**Study text:**
---
My grandmother is in a nursing home and we went to visit her during Christmas. She lives very far from me. Anyway, she is in a wheel chair. She can't eat (feeding tube), she can't talk (stroke). Basically she needs very high care. Well entire time I visited her not 1 single nursing employee came to change her diaper. Finally after trying to track an employee down, I confronted them about why they left her in a diaper all day long without changing and they said that she has to tell them when she wants changed. So my grandmother who is wheelchair bound and can't speak is supposed to come find someone. It took me about 20 minutes to track someone down and I have two working legs. Anyway, my point is that all these dreadful "infections" you hear about are not due to foreskin problems. They are due to lack of care and improper care. I'm certain my poor grandma had some pretty yuck stuff going on down there. Gee, it must be those darn labia. Guess she should have been circumcised... :
post #17 of 20
Quote:
Originally Posted by Nandi View Post
I've definitely had the "i don't really care either way, i don't have a penis" attitude given to me by other women. So I think for guys to talk about it is actually more powerful to many people's minds because they can't seem to see it as a human rights issue.
yeah, but the problem is that guys usually have not experienced both ways. the pro-circ people think that if a guy that was circumcised as an infant is not happy with it, there is something wrong with him and his personality, rather than the actual issue. and then if a guy is intact, they will also say things about his character. either way, it dismisses the actual issue. i was circumcised as an adult and i would never go around saying that everyone has to get it done because i did, however, not all guys think like that and use their personal experience to aid their argument. it's much better just to leave it out because personal preference is just that, personal.
---
**Supplied material:**
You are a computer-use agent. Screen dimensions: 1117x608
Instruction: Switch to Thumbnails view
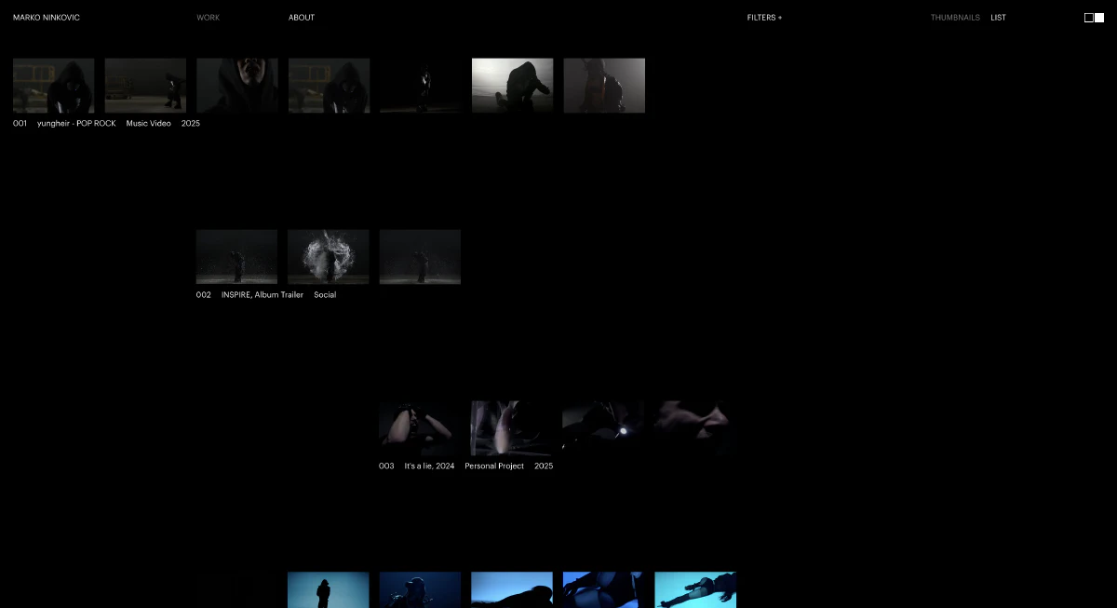coord(955,18)
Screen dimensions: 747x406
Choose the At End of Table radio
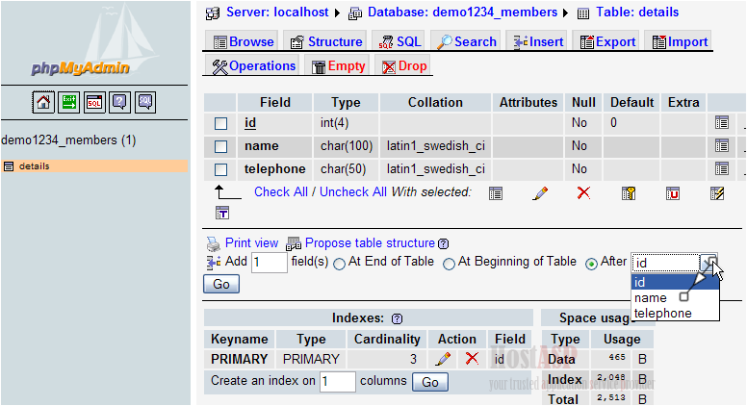339,264
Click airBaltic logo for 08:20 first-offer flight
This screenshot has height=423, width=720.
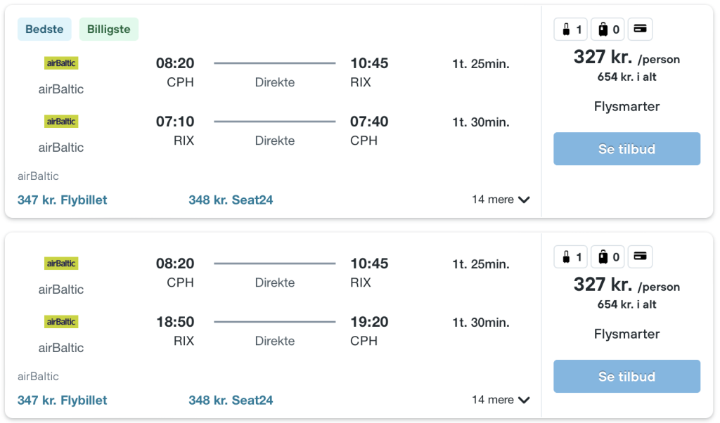point(61,63)
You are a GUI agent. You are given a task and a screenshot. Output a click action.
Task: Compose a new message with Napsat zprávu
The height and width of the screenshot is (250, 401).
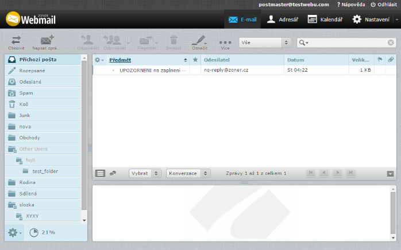tap(47, 40)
---
**Problem set:**
[1] Retype the forum discussion on circumcision, everything from "yeah, but the" down to "just that, personal.", with no changes.
[2] Extend the forum discussion on circumcision, picking up after its last sentence.

**Written answers:**
[1]
yeah, but the problem is that guys usually have not experienced both ways. the pro-circ people think that if a guy that was circumcised as an infant is not happy with it, there is something wrong with him and his personality, rather than the actual issue. and then if a guy is intact, they will also say things about his character. either way, it dismisses the actual issue. i was circumcised as an adult and i would never go around saying that everyone has to get it done because i did, however, not all guys think like that and use their personal experience to aid their argument. it's much better just to leave it out because personal preference is just that, personal.

[2]
post #18 of 20
I think it doesn't matter if you're male or female, pro-circ people are going to look for a way to dismiss you. I've been in debates where women will say they left it up to the man, because he has "the equipment" and should know best, but then when a man joins in to say he was circumcised and resents it, they dismiss him for not being happy with himself. Dismissal is just the tool they use to argue because they know they don't really have a valid argument. So, whether you're male or female, don't let them dismiss you. We're all humans who care about other humans, and that's what's important.
post #19 of 20
Good for you for speaking your mind. I am sure you thought up better responses after, that is so typical. I alway leave it at it is his body and he is born perfect. There is no reason to cause him pain it has been well proven that it is not benificial.
post #20 of 20
Quote:
Originally Posted by Pumpkinheadmommy View Post
I think it doesn't matter if you're male or female, pro-circ people are going to look for a way to dismiss you. I've been in debates where women will say they left it up to the man, because he has "the equipment" and should know best, but then when a man joins in to say he was circumcised and resents it, they dismiss him for not being happy with himself. Dismissal is just the tool they use to argue because they know they don't really have a valid argument. So, whether you're male or female, don't let them dismiss you. We're all humans who care about other humans, and that's what's important.
yes, that's true as well. you can't claim though that just because you have something that you know everything about it...and that you can represent everyone's position.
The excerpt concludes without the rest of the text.